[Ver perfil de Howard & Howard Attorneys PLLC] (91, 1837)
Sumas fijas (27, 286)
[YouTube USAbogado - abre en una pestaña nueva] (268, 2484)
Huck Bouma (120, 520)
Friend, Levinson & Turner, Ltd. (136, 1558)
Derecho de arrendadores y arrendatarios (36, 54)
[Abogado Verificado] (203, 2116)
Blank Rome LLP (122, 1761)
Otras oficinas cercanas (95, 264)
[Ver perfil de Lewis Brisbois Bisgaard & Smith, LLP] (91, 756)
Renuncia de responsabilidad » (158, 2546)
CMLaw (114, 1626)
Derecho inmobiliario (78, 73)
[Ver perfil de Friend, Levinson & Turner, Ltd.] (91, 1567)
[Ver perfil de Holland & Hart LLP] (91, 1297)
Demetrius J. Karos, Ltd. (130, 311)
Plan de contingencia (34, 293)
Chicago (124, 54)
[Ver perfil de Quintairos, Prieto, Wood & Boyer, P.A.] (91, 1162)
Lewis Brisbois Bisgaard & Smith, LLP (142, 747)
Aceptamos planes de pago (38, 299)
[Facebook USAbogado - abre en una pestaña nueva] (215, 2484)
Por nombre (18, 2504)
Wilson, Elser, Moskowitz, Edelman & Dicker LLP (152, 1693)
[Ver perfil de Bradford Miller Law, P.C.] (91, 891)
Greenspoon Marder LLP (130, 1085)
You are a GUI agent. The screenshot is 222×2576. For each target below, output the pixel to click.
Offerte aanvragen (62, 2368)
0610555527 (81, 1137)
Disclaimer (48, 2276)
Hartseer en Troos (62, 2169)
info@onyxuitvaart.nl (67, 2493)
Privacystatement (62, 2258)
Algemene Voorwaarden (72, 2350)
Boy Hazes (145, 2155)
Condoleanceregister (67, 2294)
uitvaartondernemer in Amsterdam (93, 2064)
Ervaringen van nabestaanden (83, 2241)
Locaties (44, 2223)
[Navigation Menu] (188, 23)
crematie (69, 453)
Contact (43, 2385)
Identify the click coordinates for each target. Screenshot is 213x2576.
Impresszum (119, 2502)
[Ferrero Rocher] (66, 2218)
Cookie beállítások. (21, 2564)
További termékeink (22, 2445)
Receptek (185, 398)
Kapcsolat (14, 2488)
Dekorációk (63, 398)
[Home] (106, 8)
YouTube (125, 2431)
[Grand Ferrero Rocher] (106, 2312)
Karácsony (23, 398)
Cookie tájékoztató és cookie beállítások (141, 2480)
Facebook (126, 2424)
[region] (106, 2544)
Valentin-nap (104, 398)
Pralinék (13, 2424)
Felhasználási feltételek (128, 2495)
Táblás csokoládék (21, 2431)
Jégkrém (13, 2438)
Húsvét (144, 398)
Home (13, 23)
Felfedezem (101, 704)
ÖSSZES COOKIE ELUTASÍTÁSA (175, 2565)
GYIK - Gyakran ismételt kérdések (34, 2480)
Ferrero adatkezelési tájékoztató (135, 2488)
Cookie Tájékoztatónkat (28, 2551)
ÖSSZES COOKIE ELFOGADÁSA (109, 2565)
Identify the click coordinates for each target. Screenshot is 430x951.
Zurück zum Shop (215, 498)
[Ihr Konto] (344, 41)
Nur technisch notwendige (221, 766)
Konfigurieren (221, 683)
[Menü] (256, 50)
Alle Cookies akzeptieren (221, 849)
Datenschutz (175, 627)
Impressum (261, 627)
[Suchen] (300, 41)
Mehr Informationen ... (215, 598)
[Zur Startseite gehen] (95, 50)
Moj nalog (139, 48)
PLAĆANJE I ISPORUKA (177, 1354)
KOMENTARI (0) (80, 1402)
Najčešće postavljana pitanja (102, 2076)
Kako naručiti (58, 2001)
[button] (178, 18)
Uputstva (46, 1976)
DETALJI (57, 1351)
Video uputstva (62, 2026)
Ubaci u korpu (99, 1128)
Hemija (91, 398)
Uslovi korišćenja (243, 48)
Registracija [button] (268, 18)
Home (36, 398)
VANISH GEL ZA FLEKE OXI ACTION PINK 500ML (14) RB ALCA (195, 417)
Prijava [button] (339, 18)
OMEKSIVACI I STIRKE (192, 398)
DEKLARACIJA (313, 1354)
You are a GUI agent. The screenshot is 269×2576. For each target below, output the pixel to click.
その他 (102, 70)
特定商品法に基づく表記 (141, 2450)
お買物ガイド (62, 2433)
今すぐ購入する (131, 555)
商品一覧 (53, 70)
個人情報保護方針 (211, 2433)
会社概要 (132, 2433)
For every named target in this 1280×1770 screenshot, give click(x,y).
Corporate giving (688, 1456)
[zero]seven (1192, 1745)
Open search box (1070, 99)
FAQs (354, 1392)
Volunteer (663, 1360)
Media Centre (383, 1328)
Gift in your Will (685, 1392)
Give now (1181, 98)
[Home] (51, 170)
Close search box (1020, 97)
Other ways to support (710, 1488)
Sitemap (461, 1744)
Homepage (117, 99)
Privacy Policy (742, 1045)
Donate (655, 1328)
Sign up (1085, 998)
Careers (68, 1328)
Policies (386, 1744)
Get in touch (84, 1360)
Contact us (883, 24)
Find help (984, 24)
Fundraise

What the exercise asks — Could you return all the data above exactly as it appears?

Solution —
[Ver perfil de Howard & Howard Attorneys PLLC] (91, 1837)
Sumas fijas (27, 286)
[YouTube USAbogado - abre en una pestaña nueva] (268, 2484)
Huck Bouma (120, 520)
Friend, Levinson & Turner, Ltd. (136, 1558)
Derecho de arrendadores y arrendatarios (36, 54)
[Abogado Verificado] (203, 2116)
Blank Rome LLP (122, 1761)
Otras oficinas cercanas (95, 264)
[Ver perfil de Lewis Brisbois Bisgaard & Smith, LLP] (91, 756)
Renuncia de responsabilidad » (158, 2546)
CMLaw (114, 1626)
Derecho inmobiliario (78, 73)
[Ver perfil de Friend, Levinson & Turner, Ltd.] (91, 1567)
[Ver perfil de Holland & Hart LLP] (91, 1297)
Demetrius J. Karos, Ltd. (130, 311)
Plan de contingencia (34, 293)
Chicago (124, 54)
[Ver perfil de Quintairos, Prieto, Wood & Boyer, P.A.] (91, 1162)
Lewis Brisbois Bisgaard & Smith, LLP (142, 747)
Aceptamos planes de pago (38, 299)
[Facebook USAbogado - abre en una pestaña nueva] (215, 2484)
Por nombre (18, 2504)
Wilson, Elser, Moskowitz, Edelman & Dicker LLP (152, 1693)
[Ver perfil de Bradford Miller Law, P.C.] (91, 891)
Greenspoon Marder LLP (130, 1085)
You are a GUI agent. The screenshot is 222×2576. For each target below, output the pixel to click.
Offerte aanvragen (62, 2368)
0610555527 (81, 1137)
Disclaimer (48, 2276)
Hartseer en Troos (62, 2169)
info@onyxuitvaart.nl (67, 2493)
Privacystatement (62, 2258)
Algemene Voorwaarden (72, 2350)
Boy Hazes (145, 2155)
Condoleanceregister (67, 2294)
uitvaartondernemer in Amsterdam (93, 2064)
Ervaringen van nabestaanden (83, 2241)
Locaties (44, 2223)
[Navigation Menu] (188, 23)
crematie (69, 453)
Contact (43, 2385)
Identify the click coordinates for each target. Screenshot is 213x2576.
Impresszum (119, 2502)
[Ferrero Rocher] (66, 2218)
Cookie beállítások. (21, 2564)
További termékeink (22, 2445)
Receptek (185, 398)
Kapcsolat (14, 2488)
Dekorációk (63, 398)
[Home] (106, 8)
YouTube (125, 2431)
[Grand Ferrero Rocher] (106, 2312)
Karácsony (23, 398)
Cookie tájékoztató és cookie beállítások (141, 2480)
Facebook (126, 2424)
[region] (106, 2544)
Valentin-nap (104, 398)
Pralinék (13, 2424)
Felhasználási feltételek (128, 2495)
Táblás csokoládék (21, 2431)
Jégkrém (13, 2438)
Húsvét (144, 398)
Home (13, 23)
Felfedezem (101, 704)
ÖSSZES COOKIE ELUTASÍTÁSA (175, 2565)
GYIK - Gyakran ismételt kérdések (34, 2480)
Ferrero adatkezelési tájékoztató (135, 2488)
Cookie Tájékoztatónkat (28, 2551)
ÖSSZES COOKIE ELFOGADÁSA (109, 2565)
Identify the click coordinates for each target. Screenshot is 430x951.
Zurück zum Shop (215, 498)
[Ihr Konto] (344, 41)
Nur technisch notwendige (221, 766)
Konfigurieren (221, 683)
[Menü] (256, 50)
Alle Cookies akzeptieren (221, 849)
Datenschutz (175, 627)
Impressum (261, 627)
[Suchen] (300, 41)
Mehr Informationen ... (215, 598)
[Zur Startseite gehen] (95, 50)
Moj nalog (139, 48)
PLAĆANJE I ISPORUKA (177, 1354)
KOMENTARI (0) (80, 1402)
Najčešće postavljana pitanja (102, 2076)
Kako naručiti (58, 2001)
[button] (178, 18)
Uputstva (46, 1976)
DETALJI (57, 1351)
Video uputstva (62, 2026)
Ubaci u korpu (99, 1128)
Hemija (91, 398)
Uslovi korišćenja (243, 48)
Registracija [button] (268, 18)
Home (36, 398)
VANISH GEL ZA FLEKE OXI ACTION PINK 500ML (14) RB ALCA (195, 417)
Prijava [button] (339, 18)
OMEKSIVACI I STIRKE (192, 398)
DEKLARACIJA (313, 1354)
You are a GUI agent. The screenshot is 269×2576. For each target below, output the pixel to click.
その他 (102, 70)
特定商品法に基づく表記 (141, 2450)
お買物ガイド (62, 2433)
今すぐ購入する (131, 555)
商品一覧 (53, 70)
個人情報保護方針 (211, 2433)
会社概要 (132, 2433)
For every named target in this 1280×1770 screenshot, give click(x,y).
Corporate giving (688, 1456)
[zero]seven (1192, 1745)
Open search box (1070, 99)
FAQs (354, 1392)
Volunteer (663, 1360)
Media Centre (383, 1328)
Gift in your Will (685, 1392)
Give now (1181, 98)
[Home] (51, 170)
Close search box (1020, 97)
Other ways to support (710, 1488)
Sitemap (461, 1744)
Homepage (117, 99)
Privacy Policy (742, 1045)
Donate (655, 1328)
Sign up (1085, 998)
Careers (68, 1328)
Policies (386, 1744)
Get in touch (84, 1360)
Contact us (883, 24)
Find help (984, 24)
Fundraise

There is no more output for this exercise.